The couple happens to fall into the micro-fraction sized group of people whose marriage actually is somehow, magically easy.
They have worked their butts off to keep the love alive, often more than once throughout the course of their relationship.
Look at how hard it is for you (any "you") just to have a healthy and positive relationship WITH YOURSELF. Or with your coworkers. Or parents. Etc, etc.
Then add another equally complex human being to the mix, with whom you now have to navigate all of the same wonderful, crazy-making, crappy, awesome stuff that is life.
Isn't the whole point of being in a committed relationship so neither of you have to go through all that alone?
The ol' standard marriage vows are too easily set aside as cliche. Old words that sound biblical but don't really apply anymore.

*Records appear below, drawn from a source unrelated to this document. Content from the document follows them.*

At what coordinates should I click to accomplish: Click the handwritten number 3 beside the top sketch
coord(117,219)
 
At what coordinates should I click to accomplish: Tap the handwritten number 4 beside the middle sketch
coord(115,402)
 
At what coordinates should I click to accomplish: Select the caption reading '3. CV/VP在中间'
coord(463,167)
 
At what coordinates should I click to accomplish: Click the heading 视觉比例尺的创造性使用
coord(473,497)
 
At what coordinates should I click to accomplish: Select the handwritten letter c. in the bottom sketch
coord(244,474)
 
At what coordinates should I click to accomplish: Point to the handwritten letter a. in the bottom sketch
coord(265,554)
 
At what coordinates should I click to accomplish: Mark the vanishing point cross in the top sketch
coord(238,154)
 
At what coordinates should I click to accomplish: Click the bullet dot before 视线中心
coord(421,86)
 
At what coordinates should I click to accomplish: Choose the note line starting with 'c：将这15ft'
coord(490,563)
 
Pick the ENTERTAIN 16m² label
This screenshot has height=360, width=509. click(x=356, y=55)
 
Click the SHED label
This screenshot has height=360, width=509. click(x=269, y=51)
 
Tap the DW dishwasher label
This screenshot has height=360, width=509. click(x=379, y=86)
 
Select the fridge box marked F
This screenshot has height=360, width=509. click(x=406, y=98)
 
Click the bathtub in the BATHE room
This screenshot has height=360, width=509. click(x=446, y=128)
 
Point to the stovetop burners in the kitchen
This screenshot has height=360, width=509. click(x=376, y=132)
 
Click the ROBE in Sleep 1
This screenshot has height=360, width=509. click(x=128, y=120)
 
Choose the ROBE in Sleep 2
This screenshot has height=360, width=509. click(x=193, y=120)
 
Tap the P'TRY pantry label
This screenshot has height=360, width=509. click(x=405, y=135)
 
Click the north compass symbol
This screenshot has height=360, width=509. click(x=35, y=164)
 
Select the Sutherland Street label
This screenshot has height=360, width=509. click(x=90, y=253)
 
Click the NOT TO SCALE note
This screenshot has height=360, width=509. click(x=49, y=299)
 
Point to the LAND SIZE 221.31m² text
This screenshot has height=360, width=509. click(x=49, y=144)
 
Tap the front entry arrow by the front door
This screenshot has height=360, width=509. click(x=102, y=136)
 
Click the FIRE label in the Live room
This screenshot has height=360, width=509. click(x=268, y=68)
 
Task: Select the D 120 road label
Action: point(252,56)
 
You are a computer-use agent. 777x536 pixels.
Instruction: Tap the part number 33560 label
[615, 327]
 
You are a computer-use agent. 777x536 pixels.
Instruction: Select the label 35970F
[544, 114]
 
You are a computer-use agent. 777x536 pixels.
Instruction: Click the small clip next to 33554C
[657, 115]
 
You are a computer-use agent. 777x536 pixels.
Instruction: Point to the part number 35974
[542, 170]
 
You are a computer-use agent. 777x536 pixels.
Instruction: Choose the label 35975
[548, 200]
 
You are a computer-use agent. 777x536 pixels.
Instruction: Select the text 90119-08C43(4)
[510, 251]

But take another look (yes, take the gender specific aspects out) and who doesn't deeply desire to be honored and cherished? To be held and know kept safe within another person's heart?
Those things don't happen all on their own from nothing. If you want to feel loved, you can't just sit there and sulk. You can take some initiative and change the way you see your special someone, change how you perceive their actions, change your own actions and how you perceive yourself.
"Love" as a feeling is fleeting. But to choose to love as an action, as something you DO, that is when the real magic happens.
That love feeling is wonderful but it's purely chemical. It has little value in the long run. You nor your special someone did anything to make that love feeling happen. You didn't earn it, create it. And neither of you made or let it die. That love feeling is just the matchstick getting lit but you've (each of you) got to chop the wood, fan the flames and sit downwind of smoke sometimes if you want the fire to keep going.